In the less distant past, we wrote letters, passed notes, and circulated “slam books”; in the early days of the Web, we used email, chat rooms, instant messaging, and forums to share and comment on content. Some of these earlier forms of “social media” are still used today. In the marketing world, we refer to this phenomenon as “Dark Social.”
What is Dark Social?
The term “dark social” was coined by Alexis Madrigal, a senior editor at The Atlantic. It refers to the social sharing of content that occurs outside of what can be measured by web analytic programs. In other words, dark social is traffic on the web that cannot be traced back to a source. Dark Social occurs due to traffic led from links in emails and instant messages.
Why Is Dark Social Important?
In 2014, Dark Social was responsible for 69% of share-driven website traffic worldwide. (Source: Forbes)
If quantity doesn’t convince you, quality might. Consider the topics most often discussed via dark social channels versus regular social channels. The dark social topics are more personal and one-to-one.
Dark Social Sharing Topics
Regular Social Sharing Topics
It’s also probable that people tend to be more honest via dark social because of its one-on-one nature.
What Does Dark Social Mean for Marketers?
So what does this mean for marketers? In an age where we are all in a scramble to get a handle on the latest social media trend, many of us have forgotten the importance of good ol’ Word of Mouth Marketing.
We are always emphasizing how popular forms of social media are changing us and how we communicate. It is also important to remember how we have remained the same. Word of Mouth hasn’t gone away — the forms of communication have just broadened. Nowadays, people don’t simply say what they think; they email, text, Facebook message, Snapchat, and Twitter DM about it. As marketers, we should consider this when creating our marketing plans or social media strategies.

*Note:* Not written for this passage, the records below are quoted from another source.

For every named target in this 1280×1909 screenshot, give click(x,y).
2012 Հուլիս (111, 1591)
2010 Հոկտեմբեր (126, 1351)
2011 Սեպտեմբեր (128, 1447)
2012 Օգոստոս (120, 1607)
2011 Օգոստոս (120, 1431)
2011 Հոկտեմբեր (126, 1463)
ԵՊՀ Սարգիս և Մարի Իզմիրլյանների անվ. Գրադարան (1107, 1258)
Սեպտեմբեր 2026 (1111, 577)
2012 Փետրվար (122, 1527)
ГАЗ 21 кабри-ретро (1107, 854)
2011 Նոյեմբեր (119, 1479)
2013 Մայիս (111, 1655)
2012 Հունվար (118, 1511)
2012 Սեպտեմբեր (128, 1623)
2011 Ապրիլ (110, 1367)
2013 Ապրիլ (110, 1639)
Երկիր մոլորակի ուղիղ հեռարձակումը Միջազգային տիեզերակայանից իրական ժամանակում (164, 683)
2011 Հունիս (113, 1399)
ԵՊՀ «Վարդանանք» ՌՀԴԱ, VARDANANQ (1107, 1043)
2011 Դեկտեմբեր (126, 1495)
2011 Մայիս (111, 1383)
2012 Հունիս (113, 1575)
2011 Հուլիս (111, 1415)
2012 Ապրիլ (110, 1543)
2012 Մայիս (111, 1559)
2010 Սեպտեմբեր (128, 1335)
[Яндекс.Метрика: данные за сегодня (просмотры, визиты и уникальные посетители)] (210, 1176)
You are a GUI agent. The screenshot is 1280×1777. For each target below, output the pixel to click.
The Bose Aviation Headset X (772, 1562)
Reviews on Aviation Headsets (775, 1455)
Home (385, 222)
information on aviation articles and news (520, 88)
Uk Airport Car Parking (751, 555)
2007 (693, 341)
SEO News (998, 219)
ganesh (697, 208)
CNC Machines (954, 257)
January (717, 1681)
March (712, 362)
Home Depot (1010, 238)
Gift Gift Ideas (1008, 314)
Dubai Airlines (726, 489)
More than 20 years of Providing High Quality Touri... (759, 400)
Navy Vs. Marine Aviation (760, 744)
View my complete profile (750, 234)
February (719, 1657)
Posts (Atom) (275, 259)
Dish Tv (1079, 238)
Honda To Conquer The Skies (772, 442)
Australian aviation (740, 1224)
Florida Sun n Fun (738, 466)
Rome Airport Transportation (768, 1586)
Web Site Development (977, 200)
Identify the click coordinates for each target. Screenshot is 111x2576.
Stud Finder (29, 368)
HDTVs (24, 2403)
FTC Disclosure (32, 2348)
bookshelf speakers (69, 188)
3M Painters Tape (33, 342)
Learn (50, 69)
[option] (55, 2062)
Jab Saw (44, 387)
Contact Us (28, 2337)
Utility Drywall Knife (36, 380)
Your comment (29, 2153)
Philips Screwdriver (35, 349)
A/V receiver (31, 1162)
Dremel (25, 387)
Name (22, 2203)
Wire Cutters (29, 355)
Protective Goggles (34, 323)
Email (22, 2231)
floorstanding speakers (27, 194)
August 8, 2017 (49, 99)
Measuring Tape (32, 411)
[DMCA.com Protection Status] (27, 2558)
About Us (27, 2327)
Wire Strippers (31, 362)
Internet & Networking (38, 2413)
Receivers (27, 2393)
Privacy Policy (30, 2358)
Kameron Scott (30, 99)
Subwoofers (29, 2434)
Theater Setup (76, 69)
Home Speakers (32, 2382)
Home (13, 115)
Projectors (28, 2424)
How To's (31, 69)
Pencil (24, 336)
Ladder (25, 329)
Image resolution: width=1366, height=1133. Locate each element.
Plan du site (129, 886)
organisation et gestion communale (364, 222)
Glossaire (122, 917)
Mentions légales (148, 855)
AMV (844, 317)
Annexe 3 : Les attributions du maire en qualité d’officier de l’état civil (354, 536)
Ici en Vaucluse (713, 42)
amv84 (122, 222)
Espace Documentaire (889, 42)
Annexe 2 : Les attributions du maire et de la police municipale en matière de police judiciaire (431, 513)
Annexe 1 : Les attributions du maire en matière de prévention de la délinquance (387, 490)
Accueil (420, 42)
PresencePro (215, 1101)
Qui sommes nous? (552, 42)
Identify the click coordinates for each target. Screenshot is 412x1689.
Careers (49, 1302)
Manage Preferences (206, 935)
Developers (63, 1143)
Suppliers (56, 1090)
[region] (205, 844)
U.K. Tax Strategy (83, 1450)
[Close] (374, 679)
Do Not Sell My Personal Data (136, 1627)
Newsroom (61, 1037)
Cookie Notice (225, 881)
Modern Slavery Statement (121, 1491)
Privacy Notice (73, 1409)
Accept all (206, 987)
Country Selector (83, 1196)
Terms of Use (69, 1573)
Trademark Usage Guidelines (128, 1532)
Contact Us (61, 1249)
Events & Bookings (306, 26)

How to Use Dark Social to Your Company’s Advantage
It’s quite simple really — give people something to talk about. Dark Social is essentially the driving force behind every viral campaign (or viral anything, for that matter). The common thread is that they all get people talking.
10 ways to get your audience talking are:
- Be first.
- Be timely.
- Be useful.
- Be topical.
- Be edgy.
- Be bold.
- Be original.
- Be entertaining.
- Be uplifting.
- Be specific.
Consider the effort of fairground and circus barkers in the early 20th century. It was a Barker’s duty to lure onlookers with only the tools of charisma, enthusiasm, and confidence. The Barkers would hope for onlookers to enter the circus or fairground, have a good time, and pass the world along. We can do even more today with the help of not only our creativity, charisma, and confidence, but awesome tools like Facebook, Twitter, and Pinterest as well!
“Dark social” has revealed one important actuality to the marketing world: people are still talking, and if you can be the one that get them talking, the traffic will come.